Essa percepção é compartilhada pela oposição. Para o líder do Psol na Câmara, Ivan Valente (SP), o resultado deve-se ao alinhamento da maioria dos deputados com a agenda econômica e uma menor resistência da sociedade a essas ideias. “Acho que existe uma hegemonia da agenda econômica liberal. Na época do [ex-presidente Michel] Temer, várias propostas só não avançaram porque houve uma megacrise que causou uma instabilidade política”, disse. “A votação da reforma da Previdência é considerada vitória de uma maioria congressual, não é uma vitória bolsonarista”, pontua.

A taxa de apoio a Bolsonaro só é menor que a registrada pelo ex-presidente Luiz Inácio Lula da Silva (PT) no primeiro ano de seus dois mandatos, em 2003. Na época, o petista teve um índice de adesão aos projetos do governo que alcançou 63% das votações.

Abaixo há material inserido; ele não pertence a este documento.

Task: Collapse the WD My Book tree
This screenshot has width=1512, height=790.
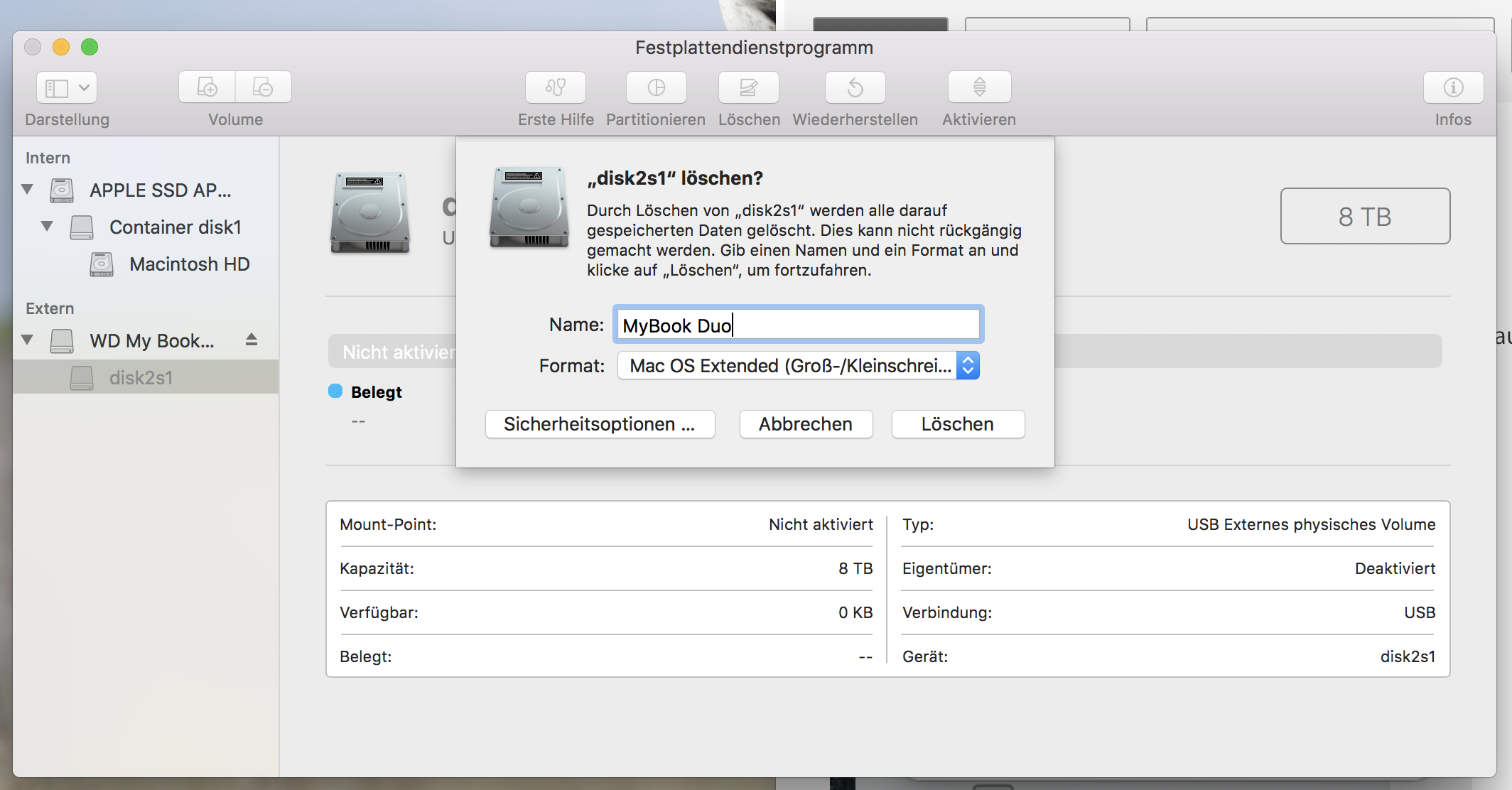Action: 28,340
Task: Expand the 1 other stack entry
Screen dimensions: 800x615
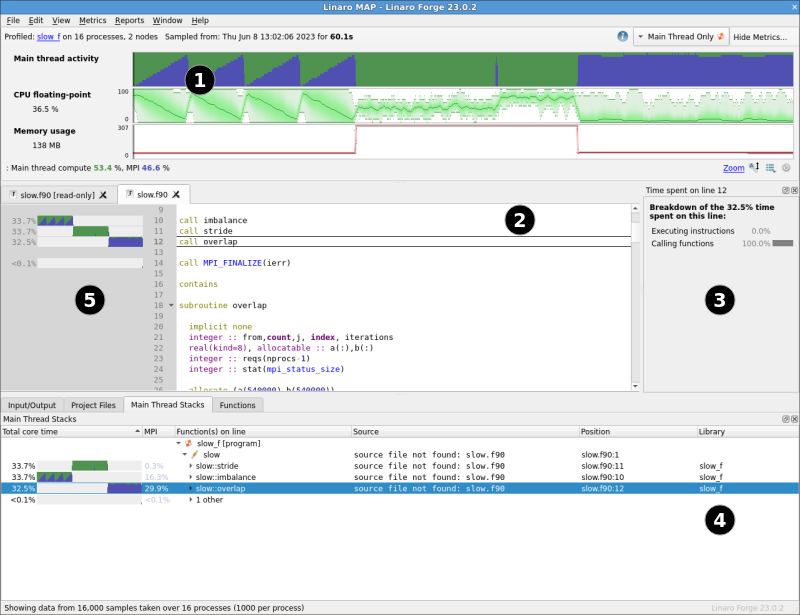Action: pyautogui.click(x=191, y=500)
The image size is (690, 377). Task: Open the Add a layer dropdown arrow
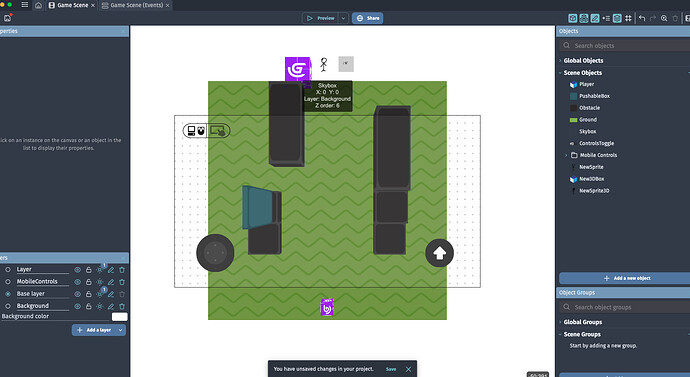[120, 330]
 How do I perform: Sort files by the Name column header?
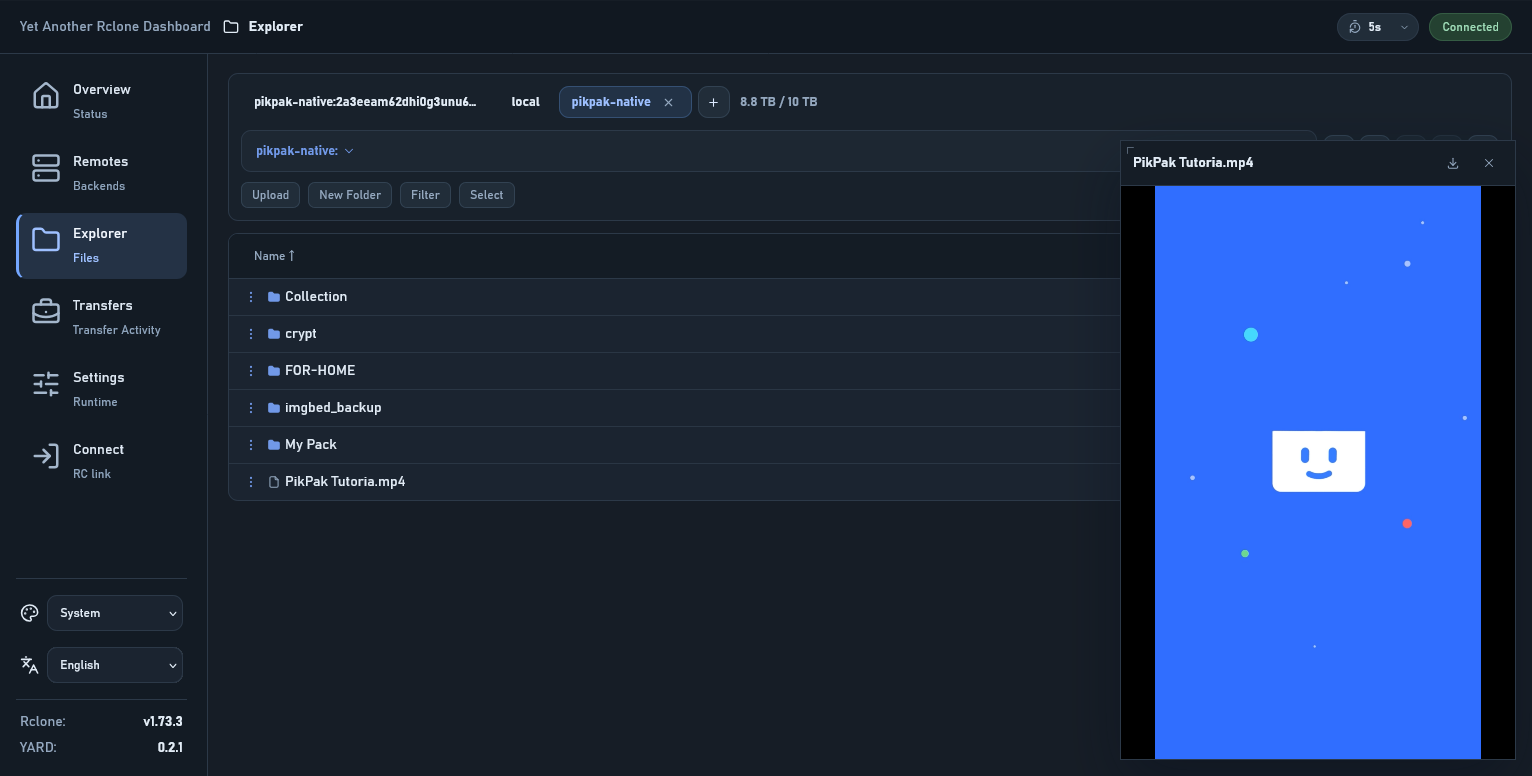pyautogui.click(x=273, y=256)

Os outros três mandatos iniciados desde então tiveram taxas menores, com exceção do segundo mandato da ex-presidente Dilma Rousseff (PT), que acabou deposta pelo Congresso logo em seguida.

Entre os projetos aprovados estão as mudanças na Previdência Social, a adesão automática ao cadastro positivo, a nova Lei de Licitações, a transformação dos clubes de futebol em empresas, a medida provisória (MP) da liberdade econômica e o marco regulatório do saneamento básico, com estímulo as privatizações.

Por outro lado, sem uma base sólida do Executivo no Congresso, o Legislativo se “empoderou” e passou a mandar mais no Orçamento, com a execução obrigatória de todos os investimentos e o repasse direto de recursos para Estados e municípios, sem precisar de convênios com prefeituras e governo locais. Essa movimento terá mais reflexo nos próximos anos, com o governo mais dependente do Parlamento.

O governo sofreu 18 derrotas no plenário da Câmara em 2019. Embora o número pareça pequeno diante de 277 votações, é bem maior que o do ex-presidente Luiz Inácio Lula da Silva (PT) nos primeiros anos de seus dois mandatos (perdeu sete vezes em 2007 e nenhuma em 2003) e da ex-presidente Dilma Rousseff (PT) em 2011 (apenas uma derrota). Bolsonaro só se sai melhor que Dilma no segundo mandato, quando, às vésperas do impeachment, os deputados contrariaram por 44 vezes a orientação do líder do governo.

As derrotas de Bolsonaro concentraram-se, principalmente, na convocação de ministros para se explicarem, na derrubada de atos do Executivo (como decretos sobre a importação de etanol dos Estados Unidos) e na agenda de combate à corrupção, como a lei de Abuso de Autoridade. A agenda econômica ficou praticamente preservada – a única derrota nesse campo foi a tentativa do governo de impedir a prorrogação de incentivos tributários para a indústria do cinema.

Para Noronha, a estratégia do Congresso para barrar os projetos de Bolsonaro é deixar de vota-los, como ocorreu com as medidas provisórias (11 delas perderam a validade porque não foram votadas dentro do prazo de 120 dias), ou alterá-los – caso, por exemplo, do projeto para flexibilizar o porte de armas, transformado exclusivamente numa legislação sobre a posse de armas de fogo pelos colecionadores, atiradores e caçadores (CACs).